Colatto alega que os custos de produção aumentaram 100%, mas que o Plano Safra repõe “apenas 10% disso", portanto, muito aquém do esperado. "O hectare de soja plantada já está custando quase dois mil reais, enquanto que o Plano Safra financia somente 500 reais por hectare. O agricultor terá que buscar nos bancos privados o financiamento para complementar e ficará sujeito às condições e juros impostas pelo mercado financeiro”, destaca.

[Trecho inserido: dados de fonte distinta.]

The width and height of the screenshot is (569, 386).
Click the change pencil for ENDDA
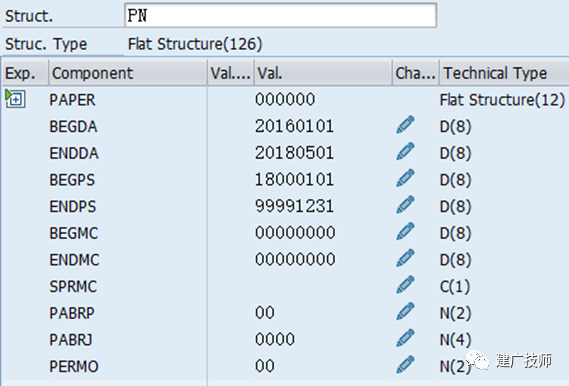click(405, 152)
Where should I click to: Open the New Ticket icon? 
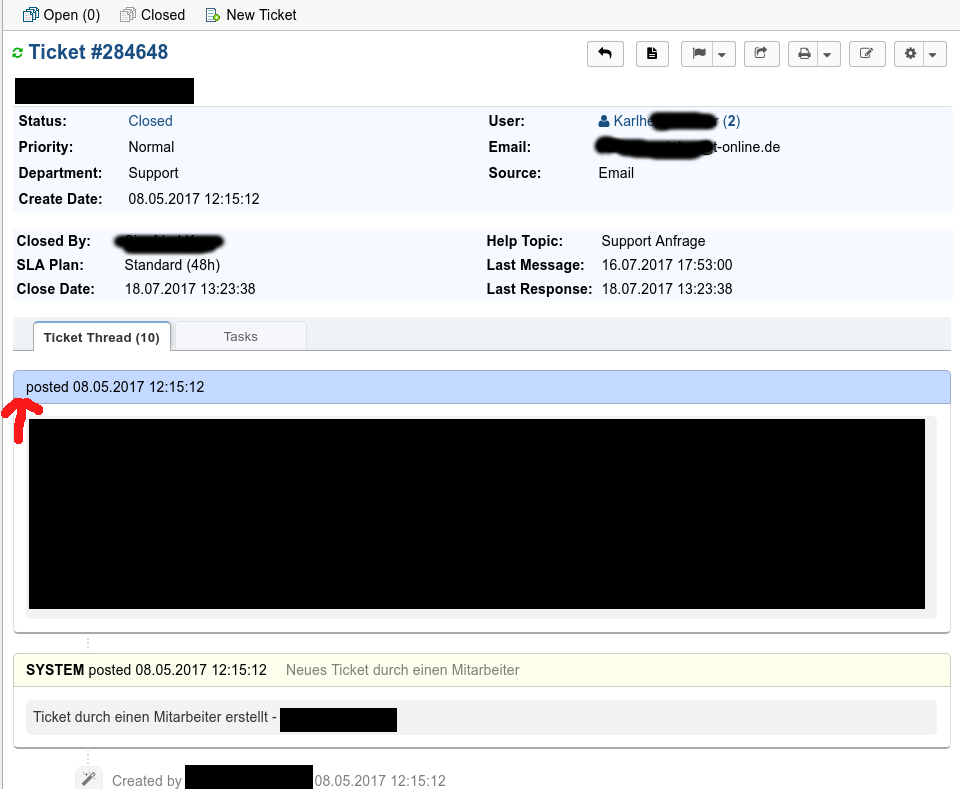point(211,14)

Para o deputado Luis Carlos Heinze (PP/RS), vice-presidente da Frente, “o incremento de R$ 7 bilhões destinados à agricultura empresarial em relação ao ano passado é muito inferior ao aumento de 30% que os custos de produção tiveram neste ano”. Ao comentar as medidas do plano para o agronegócio, o parlamentar gaúcho destacou como positiva a eliminação da taxa flat de 4% que incide nos financiamentos para aquisição de máquinas e equipamentos agrícolas. “Essa era uma reivindicação antiga do setor agrícola que desonera um pouco o bolso dos produtores e reduz o peso da tributação bancária”, ressalta Heinze. A taxa, criada em 2004, é recolhida pelos fabricantes de máquinas agrícolas para formação de um fundo de equalização do Banco Nacional de Desenvolvimento Econômico e Social (BNDES).
Mais Alimentos
O Presidente Lula e o ministro do Desenvolvimento Agrário (MDA), Guilherme Cassel, visitaram esta semana uma propriedade de agricultura familiar no Núcleo Rural Chapadinha, em Brazlândia (DF). No local, foi assinado o primeiro contrato da linha de crédito Mais Alimentos do Plano Safra 2008/2009, medida que pretende ampliar a oferta de alimentos no País.

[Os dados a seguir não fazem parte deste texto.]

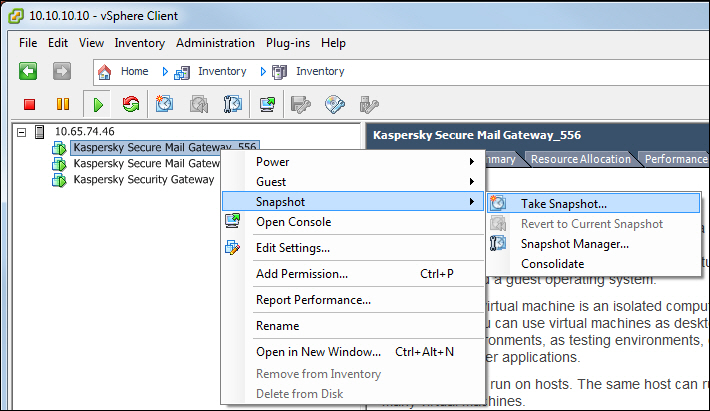The width and height of the screenshot is (710, 411).
Task: Click the red Power Off toolbar button
Action: (x=30, y=103)
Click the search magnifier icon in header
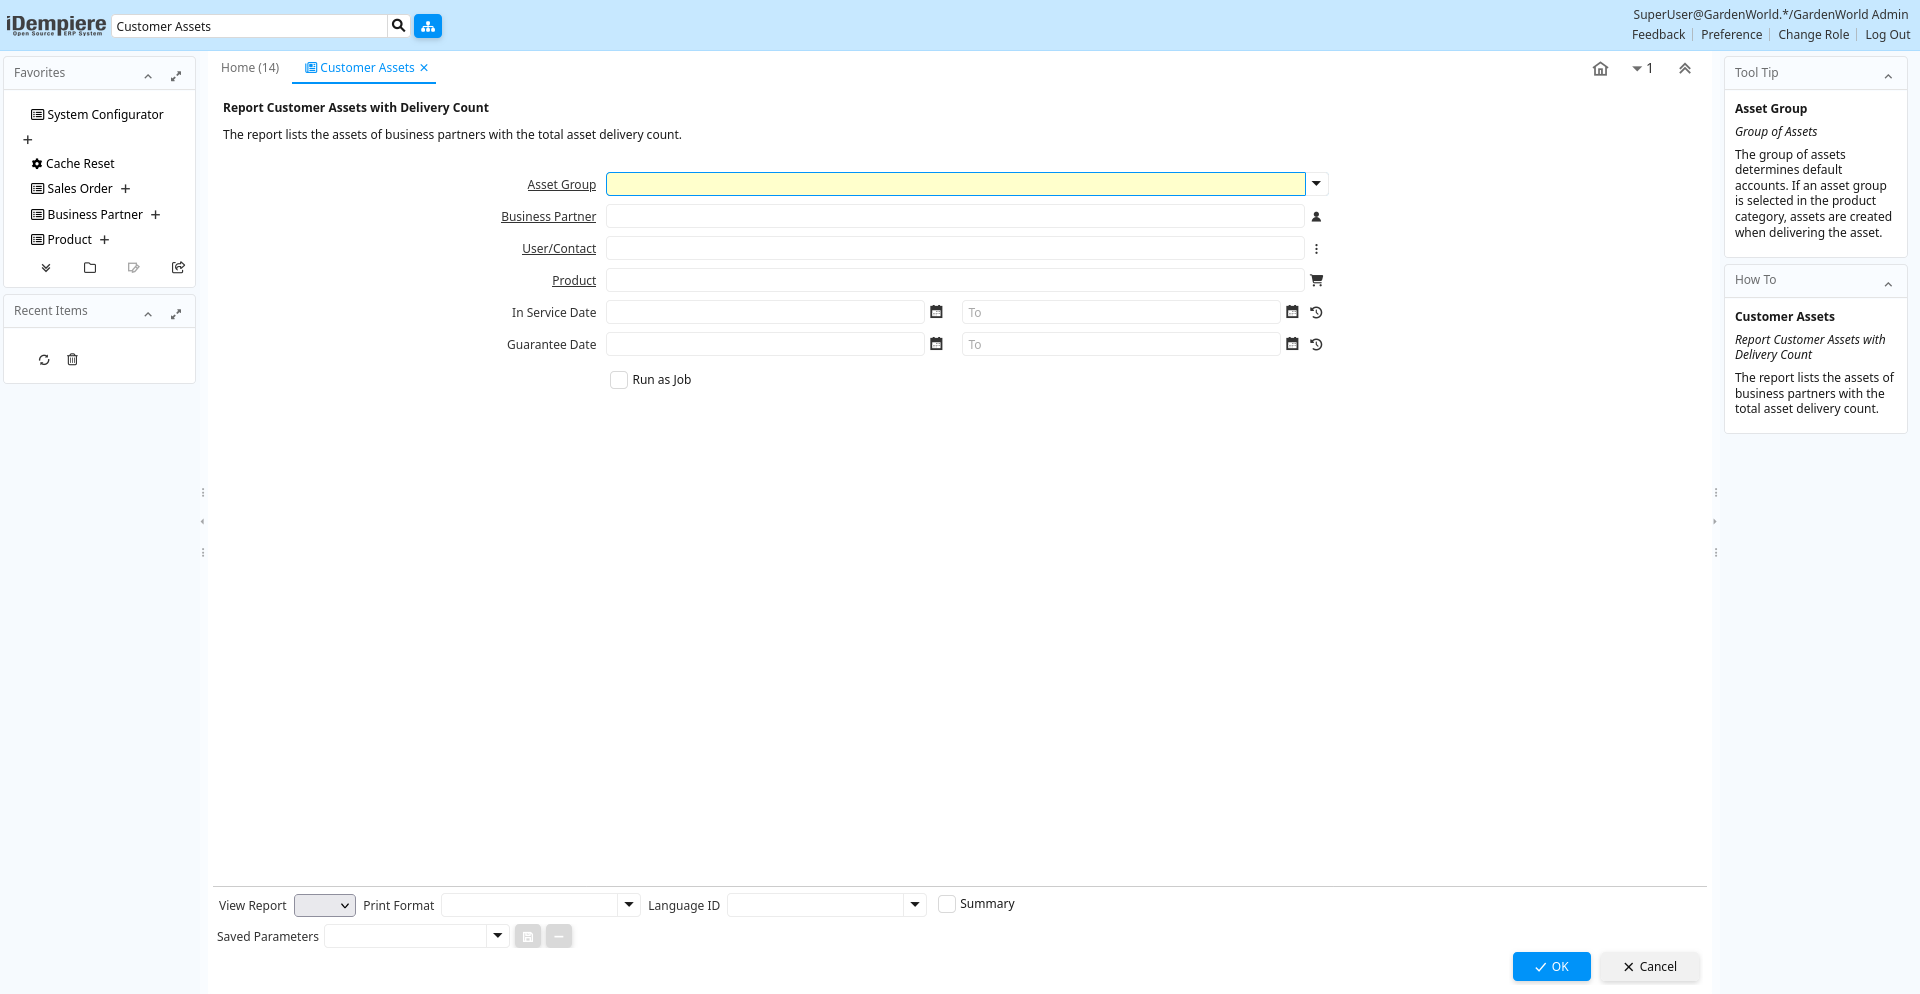 [x=398, y=26]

A medida reforça o Plano Safra da Agricultura Familiar 2008/2009, que para o período conta com recursos na ordem de R$ 13 bilhões, dos quais R$ 6 bilhões estão reservados para a nova linha de crédito. Até 2010, o volume de crédito da linha Mais Alimentos chegará a R$ 25 bilhões e beneficiará 1 milhão de produtores familiares, com a comercialização de 60 mil tratores e 300 mil máquinas e implementos agrícolas. O limite de crédito por produtor é de R$ 100 mil. Foram fechados acordos com a Associação dos Fabricantes de Veículos Automotores (Anfavea) e a Associação Brasileira da Industría de Máquinas e Equipamentos (Abimaq) para reduzir em até 15% o preço de tratores e demais implementos agrícolas comprados com recursos do Plano Safra.
O plano prevê também a ampliação de assistência técnica e extensão rural. Os recursos para a Assistência Técnica e Expansão Rural (Ater) passam dos R$ 168 milhões, disponíveis na safra passada, para R$ 397 milhões este ano. O MDA espera ampliar de 20 para 30 mil o número de técnicos em extensão rural.

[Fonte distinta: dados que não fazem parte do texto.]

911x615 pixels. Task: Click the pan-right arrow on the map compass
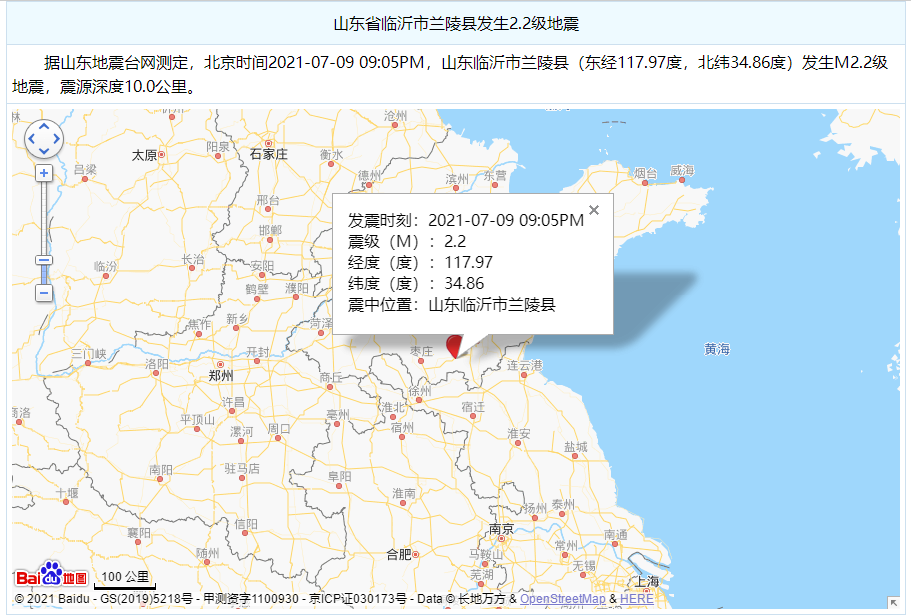57,139
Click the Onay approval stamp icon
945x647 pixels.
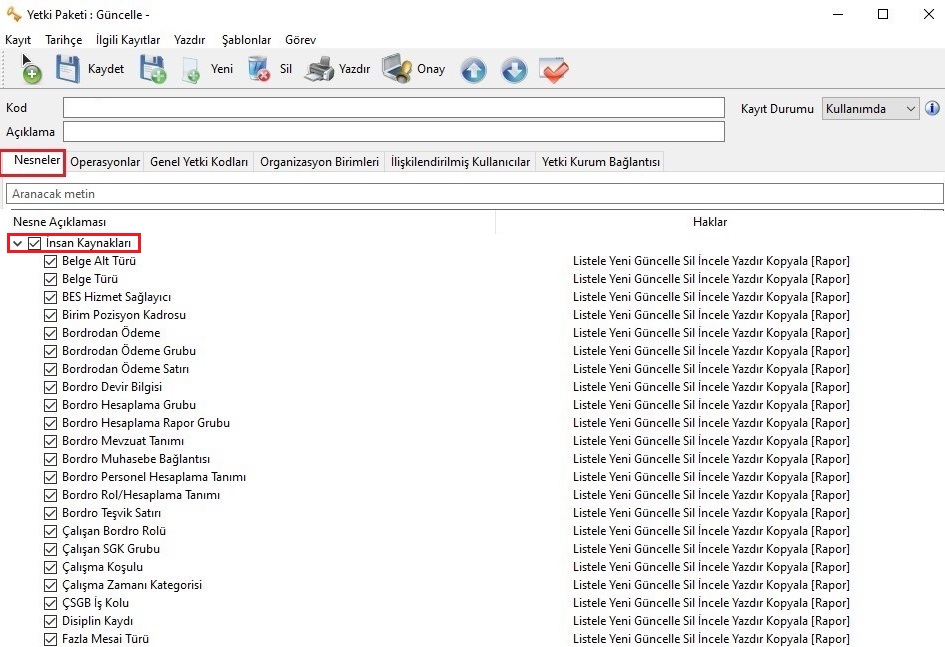[x=396, y=69]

O Programa Garantia de Preços da Agricultura Familiar (PGPAF) aumentou o número de culturas incluídas que passou de 11 para 15 produtos, entre eles estão a pimenta-do-reino, trigo, cebola e mandioca. Ainda foram elevados os preços mínimos do trigo, arroz, feijão, milho, mandioca e leite. O programa incentiva o pequeno produtor que pode vender seu produto com a garantia de receber, pelo menos, os preços estabelecidos pelo governo.